**Exercise:** Report the number of lines in these entries that contain "alert". Write only the number.

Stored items
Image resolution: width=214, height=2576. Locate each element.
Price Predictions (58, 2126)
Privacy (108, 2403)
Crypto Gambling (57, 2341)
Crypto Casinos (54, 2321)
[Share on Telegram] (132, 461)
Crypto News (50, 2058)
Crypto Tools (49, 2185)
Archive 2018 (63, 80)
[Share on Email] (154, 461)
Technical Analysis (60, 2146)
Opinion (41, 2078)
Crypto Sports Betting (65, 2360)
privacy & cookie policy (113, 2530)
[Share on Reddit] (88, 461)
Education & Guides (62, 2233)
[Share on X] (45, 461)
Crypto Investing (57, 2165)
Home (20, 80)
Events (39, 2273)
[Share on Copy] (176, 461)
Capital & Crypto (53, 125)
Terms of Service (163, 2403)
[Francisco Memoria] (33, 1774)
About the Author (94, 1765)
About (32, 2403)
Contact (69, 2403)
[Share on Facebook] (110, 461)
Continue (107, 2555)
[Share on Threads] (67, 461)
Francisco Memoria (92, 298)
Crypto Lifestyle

...

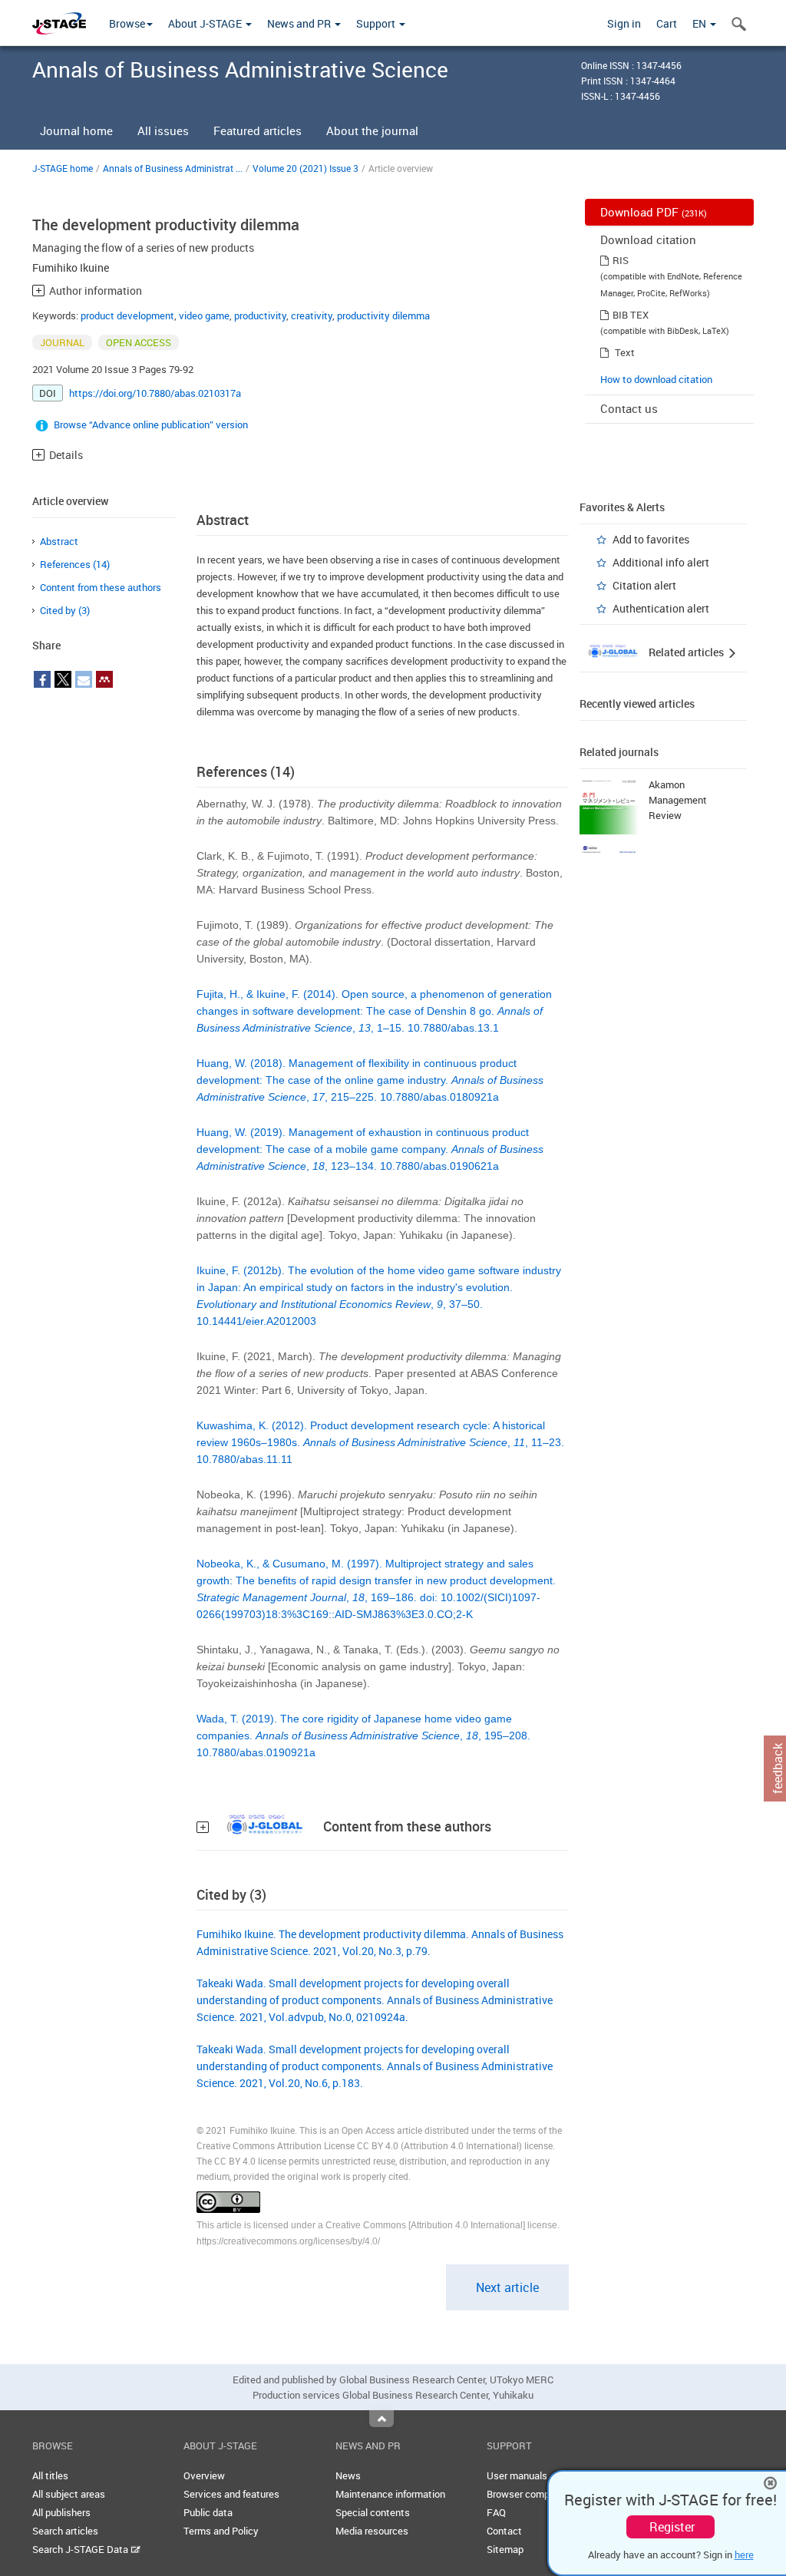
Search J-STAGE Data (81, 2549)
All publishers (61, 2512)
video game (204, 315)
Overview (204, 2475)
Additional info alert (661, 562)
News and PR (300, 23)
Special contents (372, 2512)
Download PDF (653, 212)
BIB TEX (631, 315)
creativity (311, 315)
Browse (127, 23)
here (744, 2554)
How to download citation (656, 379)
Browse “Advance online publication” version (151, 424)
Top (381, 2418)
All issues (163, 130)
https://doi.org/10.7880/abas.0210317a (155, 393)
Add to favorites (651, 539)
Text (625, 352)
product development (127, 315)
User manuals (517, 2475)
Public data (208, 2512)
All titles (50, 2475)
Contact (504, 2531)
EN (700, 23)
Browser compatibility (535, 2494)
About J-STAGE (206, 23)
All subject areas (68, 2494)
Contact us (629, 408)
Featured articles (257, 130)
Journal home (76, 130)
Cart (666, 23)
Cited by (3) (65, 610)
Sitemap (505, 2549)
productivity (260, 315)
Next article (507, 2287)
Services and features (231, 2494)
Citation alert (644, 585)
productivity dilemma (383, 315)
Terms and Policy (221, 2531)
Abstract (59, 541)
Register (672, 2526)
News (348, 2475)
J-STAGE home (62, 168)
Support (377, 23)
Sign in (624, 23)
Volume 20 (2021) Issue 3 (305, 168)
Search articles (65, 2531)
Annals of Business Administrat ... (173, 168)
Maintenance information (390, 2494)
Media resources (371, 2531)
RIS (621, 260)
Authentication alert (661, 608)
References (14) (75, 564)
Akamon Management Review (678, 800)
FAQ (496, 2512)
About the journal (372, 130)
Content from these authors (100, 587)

**Solution to this task:** 3